At chapter six (allow me to apologize for not including the actual book or section numbers – why I did not write these down I do not know) when Elizabeth and the Lucases go to visit the Collinses a lot of class distinction and insults pop up. Of course, much of this is from Collins directed at Elizabeth and how much this has to do with Liza’s rejection of him or the entailment the world will have to forever debate. But it is a chapter marked with insults from Collins instructing Elizabeth in what to wear to Rosewood or perhaps the worse insult from Lady Catherine herself as Lady Catherine ensures Liza that she can obtain her a governess position (even after poo-pooing Elizabeth’s education).
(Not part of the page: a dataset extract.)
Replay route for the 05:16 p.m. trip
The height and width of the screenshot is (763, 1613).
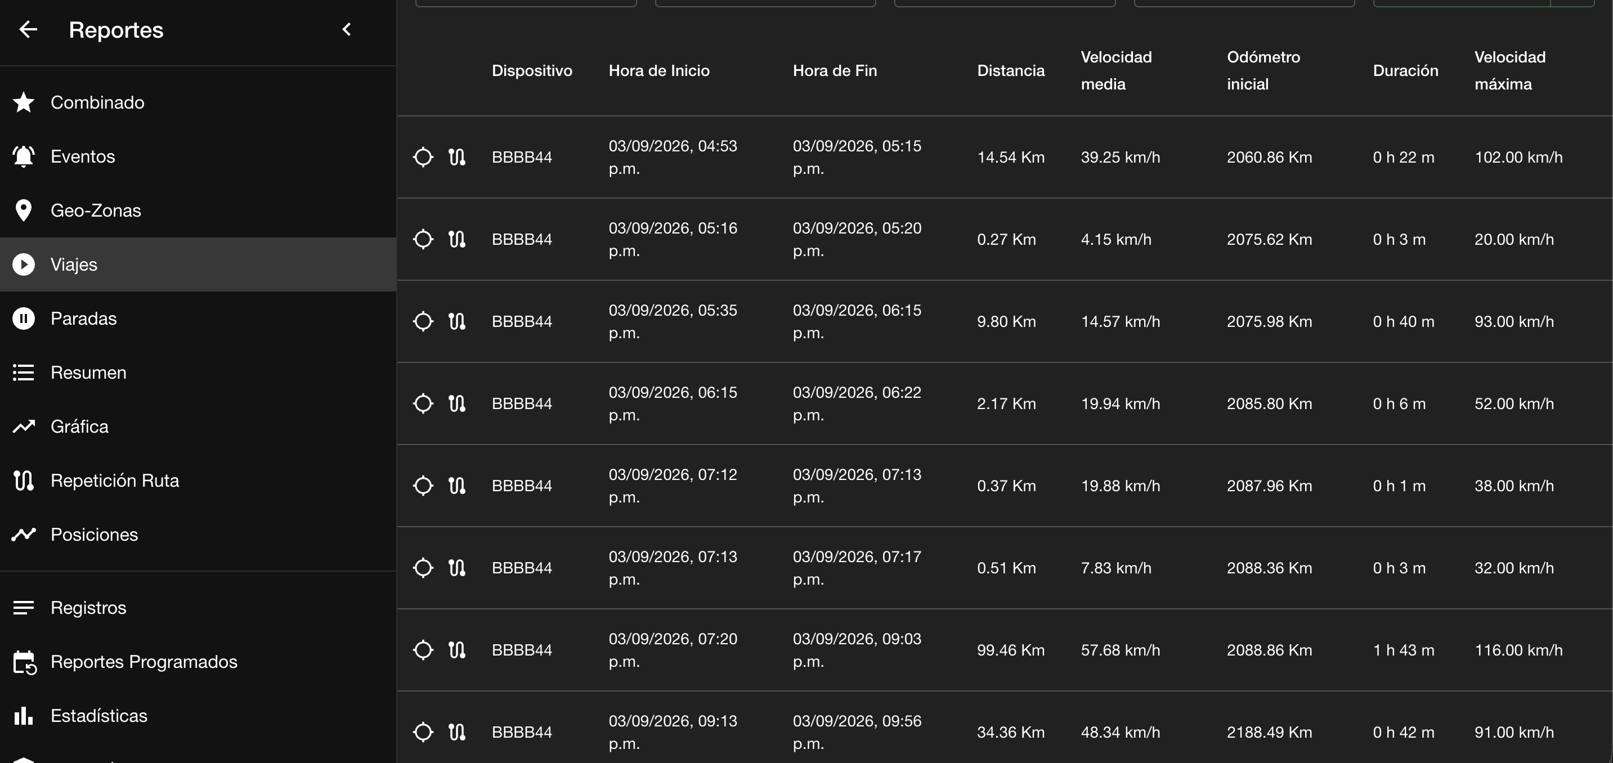[x=457, y=239]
Here are two points of interest I want to comment on: this exchange delves into some of the Bennet’s past, which otherwise largely goes uncommented on. The fact that the Bennet daughters were not disciplined in their education and were allowed to study or go idle as they pleased explains much about the girls. Two daughters (Jane, Elizabeth) who balanced their education well, one daughter (Mary) who embraced her studies but perhaps at the risk of developing other skills, and two daughters (Kitty, Lydia) who entirely frittered away any education that was offered to them. Once again this returns to the Bennet’s upbringing of their daughters and that both Mr. and Mrs. Bennet allowed their daughters (at least the younger ones) far too much independence when discipline would have been preferred. At this rate Jane and Elizabeth only turned out so well by sheer luck (or genes).
My second point I wanted to comment on was in response to a class mate’s inquiry into whether or not Lady Catherine’s estate was entailed and if so why was she allowed to live on it and her daughter to inherit it. Pride & Prejudice does assure the reader that the land is not entailed and I believe it was Pool’s book that did some meager tracing of the de Bourgh as well as the d’Arcy (Darcy) family lines to suggest a French heritage and a lifestyle that did not demand entailment. Thus the property and fortune is not entailed and can indeed be passed through the women of the family.
While visiting the Collins’ Mr. Darcy finally shows up (I was rather pleased that the A&E adaptation sped through some of the winter scenes to provide more Colin Firth enjoyment) again and we return to the butting of heads as Elizabeth still clings to her prejudices against him. Austen did a brilliant job of developing a character that was so easy (though undeservedly) to hate. It is much easier to subscribe Darcy as prideful rather than socially awkward. However, at Lady Catherine’s he informs Austen that he is “ill-qualified” to introduce himself to strangers and though Elizabeth ensures that it is still his own fault, as it only takes practice, her brewing dislike of him seems to miss any underlying message regarding Darcy’s lack of social finesse. How blinding prejudices may be.
And lastly for this post, Lady Catherine grandly displays that no matter rankone must always suffer from embarassment of one’s own family.